WORK ITEM: Reproduce the medical passage below from "The cytokine profile" to "CD3- T-lymphocytes [4].", without changing a word.
Top of READING TEXT
The effects of AR have a significant impact on performance in daily activities, especially due to sleep. In the specialized literature, it is mentioned that approximately 61% of patients have disturbed sleep during the acute periods. In our study, the percentages were similar, namely 68%/59%/55% [17].
The cytokine profile is different in patients with allergies and sinusitis, when compared to patients with nonallergic sinusitis. NP readily display an increase in granulocyte macrophage colony-stimulating factor, IL-3, IL-4, and IL-5, along with an increased density of CD3- T-lymphocytes [4].
In the study by Hulse et al., there was no significant difference between the median number of CD20+ cells in CRS tissues as compared with the control group [18, 19].
There are several studies in the medical literature describing the relationship between AR and cytokines. It is known that AR is a T-helper 2 (Th2)-dominant disease, as confirmed by multiple studies [1].
Bottom of READING TEXT
Top of DATA LISTING
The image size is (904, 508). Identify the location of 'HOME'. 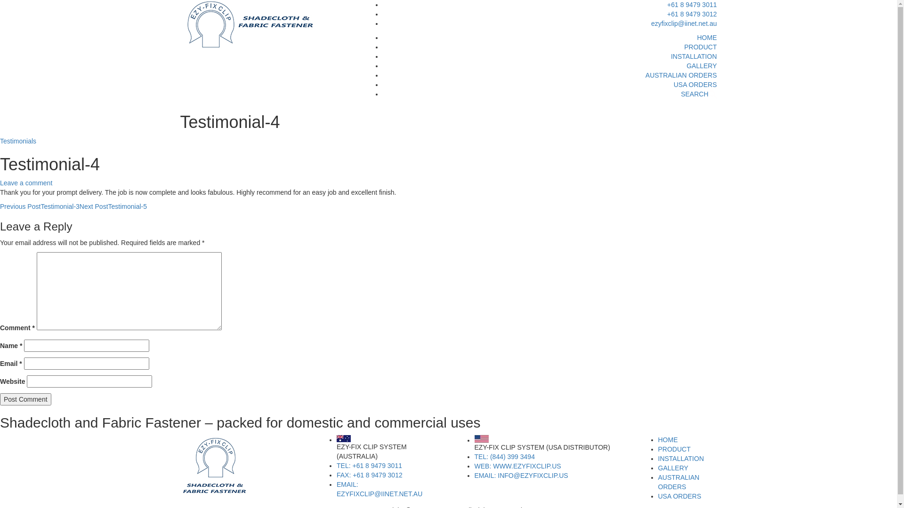
(667, 440).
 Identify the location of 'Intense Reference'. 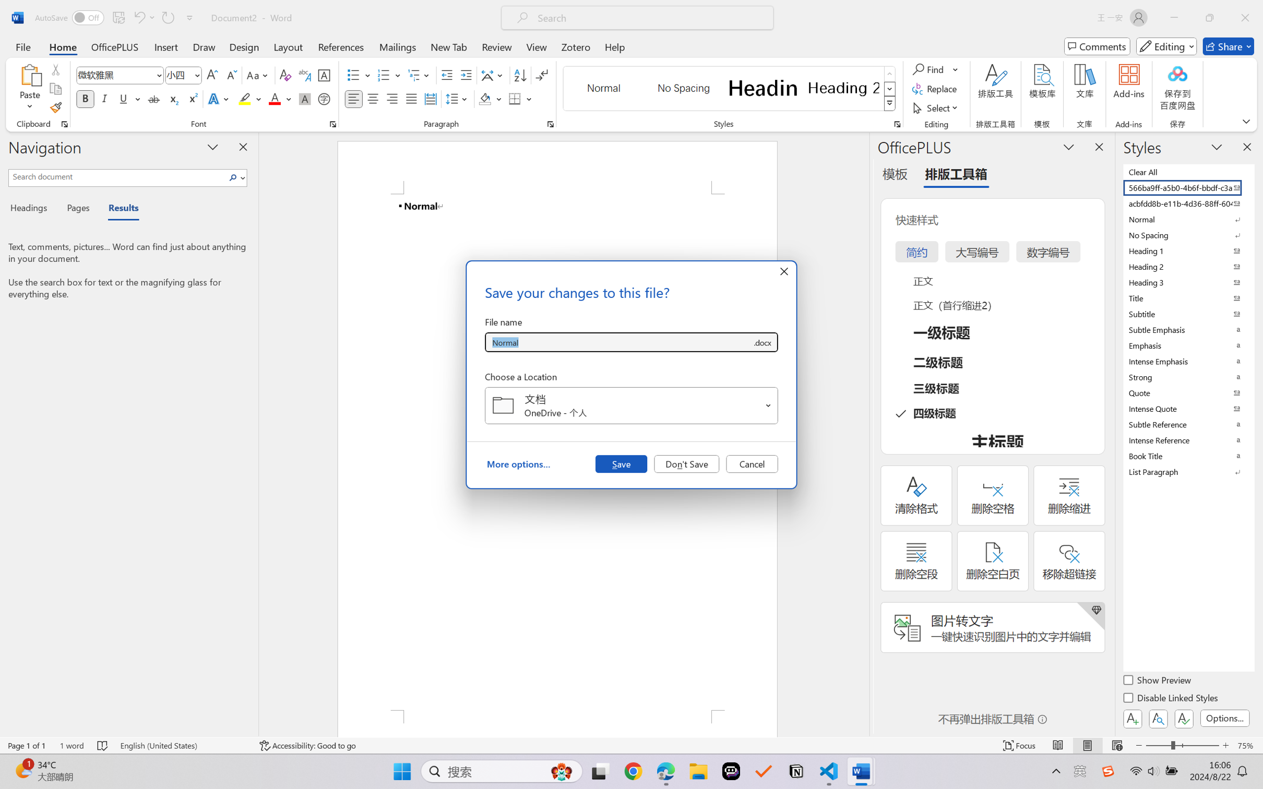
(1187, 440).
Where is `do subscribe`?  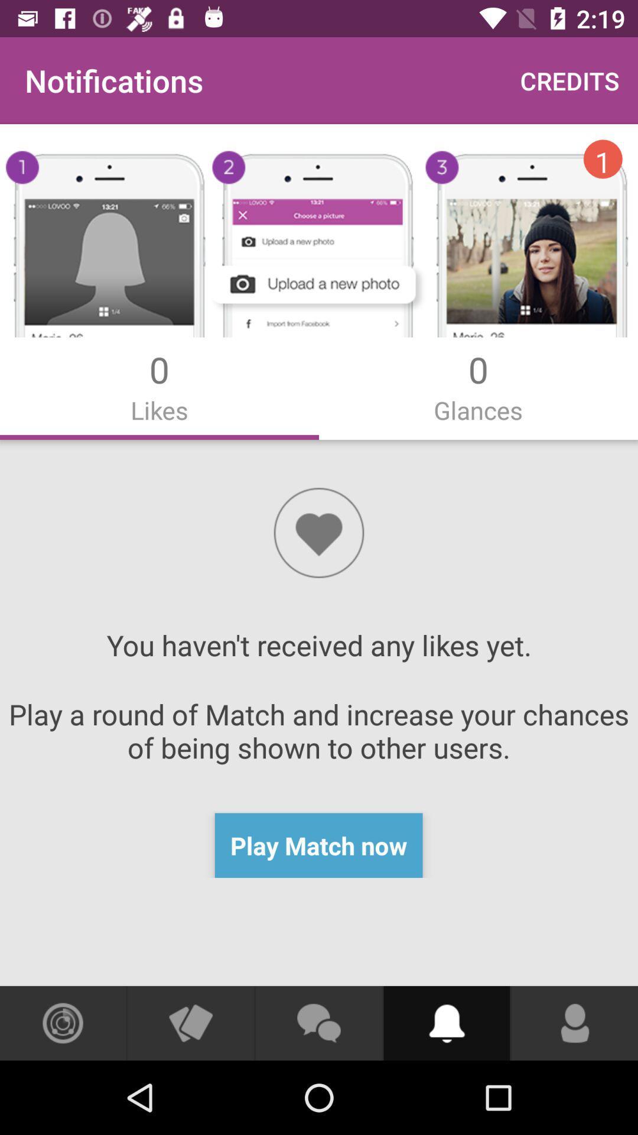
do subscribe is located at coordinates (447, 1022).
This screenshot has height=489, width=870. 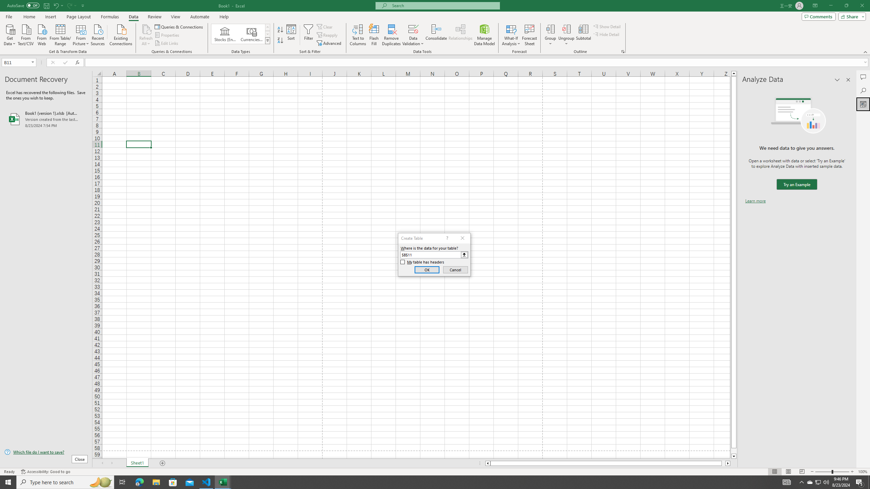 What do you see at coordinates (583, 35) in the screenshot?
I see `'Subtotal'` at bounding box center [583, 35].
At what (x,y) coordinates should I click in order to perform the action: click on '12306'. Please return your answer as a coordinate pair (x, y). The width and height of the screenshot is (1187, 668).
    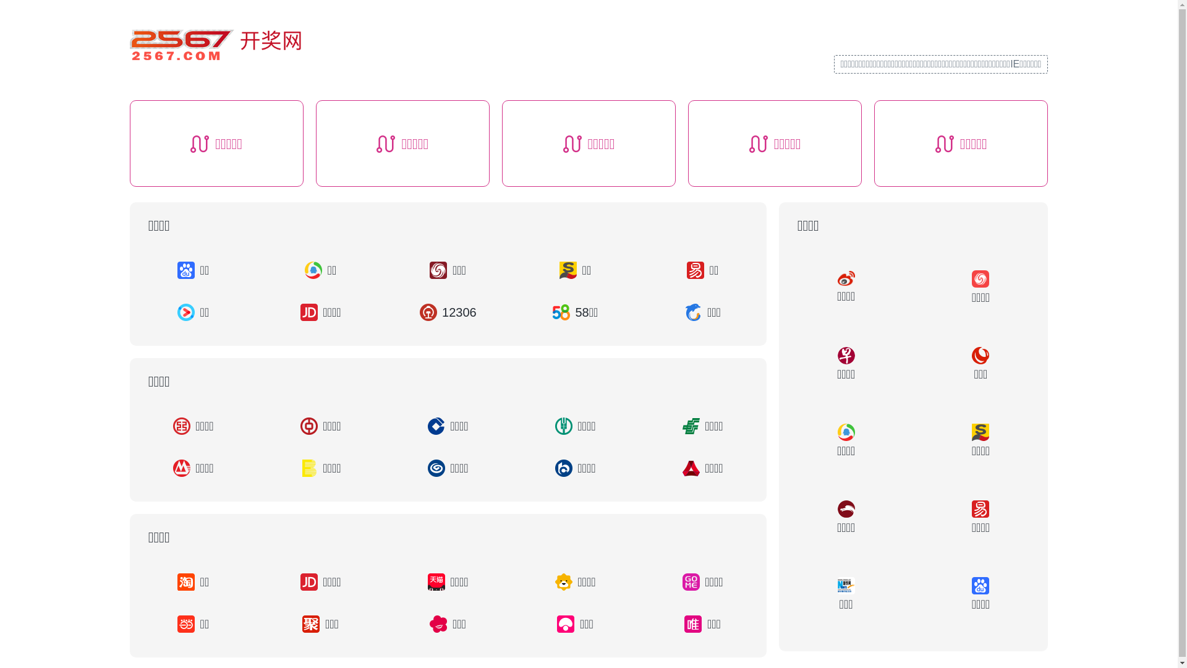
    Looking at the image, I should click on (447, 312).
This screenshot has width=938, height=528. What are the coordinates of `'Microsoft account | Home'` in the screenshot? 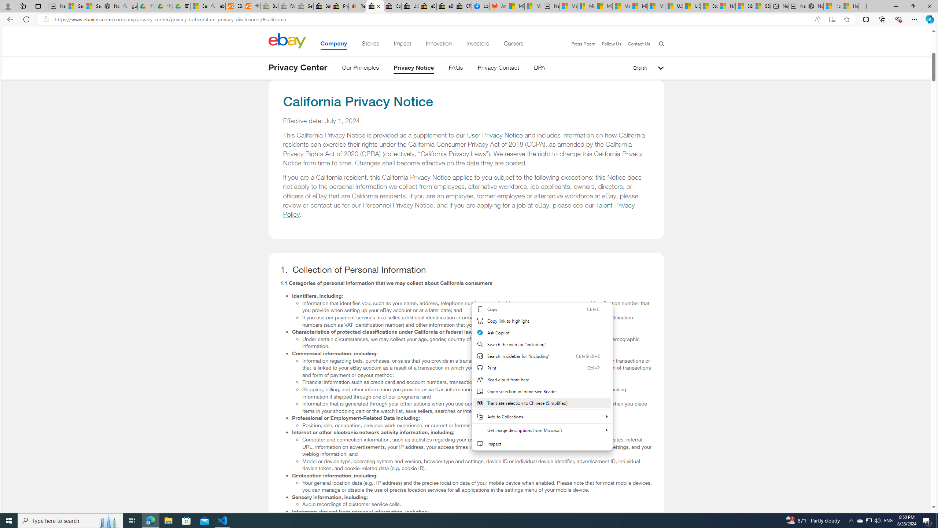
Bottom of DATA LISTING
OUTPUT OF THE EXERCISE:
The cytokine profile is different in patients with allergies and sinusitis, when compared to patients with nonallergic sinusitis. NP readily display an increase in granulocyte macrophage colony-stimulating factor, IL-3, IL-4, and IL-5, along with an increased density of CD3- T-lymphocytes [4].